DCasey91 wrote:Still reckon gymnastics looks like the hardest on the bodywise without contact.
Flexibility - Top
Discipline - Top Top Top, (no choice but to start extremely young)
Stamina/Strength/Power - Through the wazoo hole.
Skill - Haha what was that you did.
all elite sports/and or disciplines requires innate level of talent, prodigious skill and high end athletic traits. Athletic traits comes in all different forms it isn’t as measurable as just looking at a stat sheet.
Bolt could eat a full sized cheese cake, 4x mountain dews a happy meal and would smoke 99.9% of the world basically even if he never sprinted in his life.
Hopping of the couch he’d a run 12 flat.
A 50yr old man would smoke him in a half marathon (even today). It isn’t cut and dry as it’s made out to be.
A world class gymnast is a probably if not the most dedicated athlete (if your 18 you’ve basically been a straight vet for a decade lol).
Do you know the level of hand - eye you need to play Baseball/Cricket in the majors or in world international stage? it’s insanity. Plenty of stories from both disclipines of guys who “looked overweight” or chubby had beers before or after ordering and smoked everyone around them because their hand - eye is just on a different planet. No not regular rec leagues, talking about stories of ATG’s, Mickey Mantle rings a bell.
Heck Mr Daly could wack a ball as good as any.
First let me humble brag, then I'll get to the point, which is to share my two cents on baseball. (Yes, it is "insanity.")

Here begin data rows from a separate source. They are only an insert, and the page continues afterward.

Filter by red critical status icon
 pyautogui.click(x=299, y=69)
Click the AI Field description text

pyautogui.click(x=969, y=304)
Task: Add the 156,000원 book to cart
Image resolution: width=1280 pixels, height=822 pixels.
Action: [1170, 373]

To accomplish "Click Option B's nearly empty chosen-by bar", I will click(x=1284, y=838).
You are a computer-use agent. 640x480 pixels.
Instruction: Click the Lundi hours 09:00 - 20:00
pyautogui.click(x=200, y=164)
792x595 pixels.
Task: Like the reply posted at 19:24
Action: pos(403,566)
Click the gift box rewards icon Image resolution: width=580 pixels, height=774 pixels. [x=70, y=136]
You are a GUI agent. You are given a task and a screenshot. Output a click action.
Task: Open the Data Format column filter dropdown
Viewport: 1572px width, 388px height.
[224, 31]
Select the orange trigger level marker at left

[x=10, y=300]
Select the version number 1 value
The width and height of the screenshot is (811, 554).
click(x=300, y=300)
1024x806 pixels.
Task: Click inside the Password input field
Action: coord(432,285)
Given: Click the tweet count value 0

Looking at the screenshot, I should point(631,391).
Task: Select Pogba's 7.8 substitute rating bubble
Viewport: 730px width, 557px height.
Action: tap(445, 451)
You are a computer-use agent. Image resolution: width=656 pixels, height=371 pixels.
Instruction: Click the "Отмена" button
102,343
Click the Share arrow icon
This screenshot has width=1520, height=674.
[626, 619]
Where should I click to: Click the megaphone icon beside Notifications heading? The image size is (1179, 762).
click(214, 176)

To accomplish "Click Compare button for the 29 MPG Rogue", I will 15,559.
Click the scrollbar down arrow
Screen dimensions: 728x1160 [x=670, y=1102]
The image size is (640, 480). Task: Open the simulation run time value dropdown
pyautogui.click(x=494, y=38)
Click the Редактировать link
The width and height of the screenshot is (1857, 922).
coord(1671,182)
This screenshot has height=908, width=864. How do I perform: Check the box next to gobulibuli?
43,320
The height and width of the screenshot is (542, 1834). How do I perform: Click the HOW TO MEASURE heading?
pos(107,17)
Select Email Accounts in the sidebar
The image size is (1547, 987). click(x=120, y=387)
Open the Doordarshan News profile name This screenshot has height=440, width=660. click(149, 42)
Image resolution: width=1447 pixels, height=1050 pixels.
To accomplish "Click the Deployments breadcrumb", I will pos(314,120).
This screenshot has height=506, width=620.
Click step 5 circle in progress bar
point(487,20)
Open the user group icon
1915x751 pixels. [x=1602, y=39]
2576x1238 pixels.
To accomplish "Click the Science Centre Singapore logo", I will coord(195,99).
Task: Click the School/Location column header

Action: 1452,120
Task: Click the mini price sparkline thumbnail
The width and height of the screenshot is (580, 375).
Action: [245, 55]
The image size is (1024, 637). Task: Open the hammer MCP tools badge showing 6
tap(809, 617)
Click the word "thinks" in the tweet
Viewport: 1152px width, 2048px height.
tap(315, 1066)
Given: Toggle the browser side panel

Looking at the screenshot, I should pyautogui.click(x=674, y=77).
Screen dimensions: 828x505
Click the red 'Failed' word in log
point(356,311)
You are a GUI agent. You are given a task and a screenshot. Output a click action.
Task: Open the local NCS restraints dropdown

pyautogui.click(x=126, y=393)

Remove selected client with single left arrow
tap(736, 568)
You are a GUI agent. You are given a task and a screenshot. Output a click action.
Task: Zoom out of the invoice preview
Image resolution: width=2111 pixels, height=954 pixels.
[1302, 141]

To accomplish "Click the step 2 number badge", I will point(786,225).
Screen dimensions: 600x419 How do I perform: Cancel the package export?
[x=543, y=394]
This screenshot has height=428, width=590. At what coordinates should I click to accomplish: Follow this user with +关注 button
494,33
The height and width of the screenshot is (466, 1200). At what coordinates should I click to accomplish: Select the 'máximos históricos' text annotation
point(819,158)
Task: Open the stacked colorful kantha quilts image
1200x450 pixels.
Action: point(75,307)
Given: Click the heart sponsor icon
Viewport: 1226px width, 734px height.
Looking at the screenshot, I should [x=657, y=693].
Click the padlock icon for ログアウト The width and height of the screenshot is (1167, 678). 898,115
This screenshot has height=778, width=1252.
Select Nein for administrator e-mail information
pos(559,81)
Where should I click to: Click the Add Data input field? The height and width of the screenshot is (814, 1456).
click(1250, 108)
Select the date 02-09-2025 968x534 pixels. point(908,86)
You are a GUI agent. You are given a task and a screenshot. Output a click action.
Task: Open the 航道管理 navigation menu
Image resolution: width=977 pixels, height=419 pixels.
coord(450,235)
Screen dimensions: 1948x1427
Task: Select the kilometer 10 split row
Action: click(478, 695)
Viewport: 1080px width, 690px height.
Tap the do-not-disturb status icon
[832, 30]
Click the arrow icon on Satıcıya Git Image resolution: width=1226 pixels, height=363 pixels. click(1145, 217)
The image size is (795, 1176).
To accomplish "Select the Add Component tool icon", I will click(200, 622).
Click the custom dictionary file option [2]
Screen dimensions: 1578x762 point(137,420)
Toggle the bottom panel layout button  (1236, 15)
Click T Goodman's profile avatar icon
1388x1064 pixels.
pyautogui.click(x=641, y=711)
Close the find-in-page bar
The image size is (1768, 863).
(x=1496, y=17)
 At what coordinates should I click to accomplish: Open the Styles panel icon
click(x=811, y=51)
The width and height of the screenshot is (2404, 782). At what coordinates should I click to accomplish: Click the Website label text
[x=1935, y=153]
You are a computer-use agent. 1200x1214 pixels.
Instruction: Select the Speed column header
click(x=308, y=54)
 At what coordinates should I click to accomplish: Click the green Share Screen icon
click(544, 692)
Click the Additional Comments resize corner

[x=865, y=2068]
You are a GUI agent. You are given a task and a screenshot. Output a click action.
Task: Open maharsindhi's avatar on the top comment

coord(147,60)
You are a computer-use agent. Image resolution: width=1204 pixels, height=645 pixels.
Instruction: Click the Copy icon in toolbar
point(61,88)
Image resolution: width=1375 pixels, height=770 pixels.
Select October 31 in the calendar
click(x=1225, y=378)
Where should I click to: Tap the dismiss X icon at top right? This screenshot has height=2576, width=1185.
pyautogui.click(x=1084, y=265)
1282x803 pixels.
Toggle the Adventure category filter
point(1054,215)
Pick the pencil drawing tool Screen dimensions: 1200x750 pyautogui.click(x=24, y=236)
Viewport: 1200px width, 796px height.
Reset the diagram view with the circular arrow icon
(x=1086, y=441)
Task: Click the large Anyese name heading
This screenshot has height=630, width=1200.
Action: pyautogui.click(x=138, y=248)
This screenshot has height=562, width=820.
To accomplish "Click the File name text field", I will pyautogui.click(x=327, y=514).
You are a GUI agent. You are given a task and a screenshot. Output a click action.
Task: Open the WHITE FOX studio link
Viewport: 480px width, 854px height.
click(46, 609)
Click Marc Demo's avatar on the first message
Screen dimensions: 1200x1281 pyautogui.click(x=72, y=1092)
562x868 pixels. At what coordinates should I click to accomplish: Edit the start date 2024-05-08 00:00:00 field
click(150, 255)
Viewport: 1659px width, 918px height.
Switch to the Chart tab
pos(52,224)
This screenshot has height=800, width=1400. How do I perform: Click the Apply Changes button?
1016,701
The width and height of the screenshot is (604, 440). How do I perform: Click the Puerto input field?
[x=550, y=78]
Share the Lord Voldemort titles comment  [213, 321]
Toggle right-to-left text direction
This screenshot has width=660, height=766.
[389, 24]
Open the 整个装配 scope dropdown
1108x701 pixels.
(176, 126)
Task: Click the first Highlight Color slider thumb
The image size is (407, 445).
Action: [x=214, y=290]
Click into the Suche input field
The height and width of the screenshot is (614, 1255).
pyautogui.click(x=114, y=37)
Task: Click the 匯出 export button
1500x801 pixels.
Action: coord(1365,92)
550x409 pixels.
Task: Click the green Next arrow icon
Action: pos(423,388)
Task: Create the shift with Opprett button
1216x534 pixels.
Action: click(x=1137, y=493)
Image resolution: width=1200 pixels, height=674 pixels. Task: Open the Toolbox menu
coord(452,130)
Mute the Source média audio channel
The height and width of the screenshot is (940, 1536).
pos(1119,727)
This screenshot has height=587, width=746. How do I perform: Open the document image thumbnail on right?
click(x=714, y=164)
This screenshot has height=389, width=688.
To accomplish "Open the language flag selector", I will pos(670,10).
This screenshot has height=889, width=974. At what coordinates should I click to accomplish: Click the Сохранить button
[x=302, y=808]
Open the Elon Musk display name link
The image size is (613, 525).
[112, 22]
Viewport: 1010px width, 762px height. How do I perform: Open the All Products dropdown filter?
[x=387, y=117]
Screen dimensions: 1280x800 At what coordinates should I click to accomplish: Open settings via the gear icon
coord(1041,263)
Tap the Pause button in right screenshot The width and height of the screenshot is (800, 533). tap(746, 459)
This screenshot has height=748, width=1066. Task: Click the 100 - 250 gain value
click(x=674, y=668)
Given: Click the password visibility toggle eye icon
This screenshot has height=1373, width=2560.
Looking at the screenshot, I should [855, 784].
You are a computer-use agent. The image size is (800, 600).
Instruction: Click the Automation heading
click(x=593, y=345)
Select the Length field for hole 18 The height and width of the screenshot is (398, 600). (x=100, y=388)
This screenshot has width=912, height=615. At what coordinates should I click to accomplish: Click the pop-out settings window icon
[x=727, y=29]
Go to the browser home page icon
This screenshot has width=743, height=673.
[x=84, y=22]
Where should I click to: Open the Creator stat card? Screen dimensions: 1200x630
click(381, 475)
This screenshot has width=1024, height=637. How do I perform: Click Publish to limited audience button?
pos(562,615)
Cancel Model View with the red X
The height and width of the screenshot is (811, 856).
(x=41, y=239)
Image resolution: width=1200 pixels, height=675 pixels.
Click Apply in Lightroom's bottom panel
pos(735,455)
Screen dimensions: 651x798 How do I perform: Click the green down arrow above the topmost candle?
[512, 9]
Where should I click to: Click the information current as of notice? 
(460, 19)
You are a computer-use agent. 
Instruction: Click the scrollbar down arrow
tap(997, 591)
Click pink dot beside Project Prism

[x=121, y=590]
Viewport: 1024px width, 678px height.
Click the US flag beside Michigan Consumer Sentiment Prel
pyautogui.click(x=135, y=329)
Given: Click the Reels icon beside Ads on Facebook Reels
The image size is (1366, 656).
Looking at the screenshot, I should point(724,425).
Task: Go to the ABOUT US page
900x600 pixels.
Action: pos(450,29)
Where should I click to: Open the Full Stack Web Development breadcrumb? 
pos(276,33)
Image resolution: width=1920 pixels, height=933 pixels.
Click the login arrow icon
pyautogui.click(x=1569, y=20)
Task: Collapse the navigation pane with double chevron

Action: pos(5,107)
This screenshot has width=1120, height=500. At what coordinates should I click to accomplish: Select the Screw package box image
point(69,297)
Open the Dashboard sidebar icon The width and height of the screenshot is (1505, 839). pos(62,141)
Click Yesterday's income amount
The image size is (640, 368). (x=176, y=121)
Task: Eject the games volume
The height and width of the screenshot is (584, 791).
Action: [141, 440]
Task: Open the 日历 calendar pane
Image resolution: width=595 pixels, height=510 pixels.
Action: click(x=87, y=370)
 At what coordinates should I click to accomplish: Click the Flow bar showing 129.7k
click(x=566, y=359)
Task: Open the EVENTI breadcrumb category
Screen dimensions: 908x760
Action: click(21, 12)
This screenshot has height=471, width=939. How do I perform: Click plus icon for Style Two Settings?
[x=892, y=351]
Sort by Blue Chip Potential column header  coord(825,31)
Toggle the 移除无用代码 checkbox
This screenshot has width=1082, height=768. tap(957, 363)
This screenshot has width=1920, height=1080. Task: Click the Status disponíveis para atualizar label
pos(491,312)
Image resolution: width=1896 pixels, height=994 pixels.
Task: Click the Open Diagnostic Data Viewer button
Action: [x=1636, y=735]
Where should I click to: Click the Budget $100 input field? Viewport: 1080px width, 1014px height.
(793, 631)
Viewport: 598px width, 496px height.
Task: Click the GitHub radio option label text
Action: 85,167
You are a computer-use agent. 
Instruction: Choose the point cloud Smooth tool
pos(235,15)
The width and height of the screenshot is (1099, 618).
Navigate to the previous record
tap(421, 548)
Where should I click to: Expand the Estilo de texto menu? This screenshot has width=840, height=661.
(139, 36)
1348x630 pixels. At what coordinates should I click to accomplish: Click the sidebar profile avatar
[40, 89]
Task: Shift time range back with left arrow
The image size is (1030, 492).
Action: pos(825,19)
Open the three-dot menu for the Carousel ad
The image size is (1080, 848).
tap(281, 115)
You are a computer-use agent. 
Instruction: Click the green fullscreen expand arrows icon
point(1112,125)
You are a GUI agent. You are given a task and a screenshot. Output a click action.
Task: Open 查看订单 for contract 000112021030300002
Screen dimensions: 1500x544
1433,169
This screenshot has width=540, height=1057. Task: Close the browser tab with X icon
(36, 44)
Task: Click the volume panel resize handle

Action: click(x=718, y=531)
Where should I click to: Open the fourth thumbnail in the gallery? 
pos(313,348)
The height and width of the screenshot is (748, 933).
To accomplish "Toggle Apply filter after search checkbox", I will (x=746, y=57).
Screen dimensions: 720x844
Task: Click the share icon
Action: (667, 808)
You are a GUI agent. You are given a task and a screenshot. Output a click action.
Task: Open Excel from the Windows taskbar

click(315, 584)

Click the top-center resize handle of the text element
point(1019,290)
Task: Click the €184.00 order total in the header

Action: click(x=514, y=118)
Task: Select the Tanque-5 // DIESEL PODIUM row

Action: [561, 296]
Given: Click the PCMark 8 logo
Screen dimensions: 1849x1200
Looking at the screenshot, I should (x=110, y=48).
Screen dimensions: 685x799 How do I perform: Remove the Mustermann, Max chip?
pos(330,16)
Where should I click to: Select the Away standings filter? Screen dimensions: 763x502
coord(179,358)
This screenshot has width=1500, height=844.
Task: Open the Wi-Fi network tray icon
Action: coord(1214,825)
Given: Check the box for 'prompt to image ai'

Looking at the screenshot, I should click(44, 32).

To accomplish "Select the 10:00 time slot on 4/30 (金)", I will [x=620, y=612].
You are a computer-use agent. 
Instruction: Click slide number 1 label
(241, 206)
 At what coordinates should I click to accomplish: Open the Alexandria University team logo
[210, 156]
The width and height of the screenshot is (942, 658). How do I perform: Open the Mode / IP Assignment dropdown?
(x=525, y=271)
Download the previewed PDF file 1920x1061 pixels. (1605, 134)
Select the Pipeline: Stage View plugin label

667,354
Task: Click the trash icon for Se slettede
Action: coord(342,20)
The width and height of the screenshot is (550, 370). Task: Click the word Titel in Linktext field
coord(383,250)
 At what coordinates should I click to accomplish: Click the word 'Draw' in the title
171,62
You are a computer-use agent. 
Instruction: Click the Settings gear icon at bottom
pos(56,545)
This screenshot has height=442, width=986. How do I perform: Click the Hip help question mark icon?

I played baseball with the best players in America when I was 13-16 years old. A half-dozen guys who won national championships in high school and college or went to the best baseball colleges. MLB players were around from time to time to pitch us batting practice. A handful of these kids were getting mail from MLB teams in the tenth grade. I actually outplayed Enrique Cruz (I pitched well against him and hit well in that game), who made the MLB, when we were 16. At that time, I had a curve ball that made a scrub or two fall down on called strikes. (That's quite a feeling of power...) My family was poor, though, so I probably had about 10% of the practice/playing time as most of the players I've mentioned in this paragraph. They were going to the batting cages on a daily basis and playing in leagues twelve months a year since they were five years old. I never went to the cages (until I got a job and could pay for it myself) and only played three or four months a year starting at age ten. Coaches, fathers, and even an MLB player told me I was the most talented among the players in this pool, but my resources were limited, and my numbers generally reflected my lack of practice time. At my peak, around 17 years old, I could hit a 90 mph pitching machine in any direction I wanted, in a perfect line drive, every time. At that same time - and this is where I'll get to my point - I wasn't even able to accurately identify which pitches to swing at against a good live pitcher (knowing which pitches to swing at is only the first step in actually being able to hit them), because I just didn't have the reps. Factoring in changes of speed, trajectory, and release points, I literally wasn't even able to see the ball. Like, I would back out of the box as called strikes were crossing the plate. That was at the same time that I could hit 90 mph fastballs as easily Steph Curry shoots free throws. I say that to give some perspective on the coordination and reaction time required to hit against an elite pitcher (I was only facing decent high school seniors). It actually took me about a month of reps before I could see the pitches, but unfortunately I broke my throwing wrist in a motorcycle accident just when that happened, and that ended my athletic "career."
But here's what I wanted to say. 90% of non-baseball players would not even be able to spend an entire at-bat on their feet against an MLB pitcher. Never mind actually getting a swing in (never mind actually grazing the ball... never mind actually hitting the ball... never mind actually hitting the ball in fair territory... never mind actually getting a hit... lol). The speed, force, and trajectory of the pitches would literally make them fall down out of fear, if the pitcher wanted them to. Then they'd strike out and never once see any of the pitches. I'll reemphasize: 90-99% of average dudes would not even see the ball once against an MLB pitcher who was actually trying to get them out. Actually getting to swing the bat would be a complete pipe dream.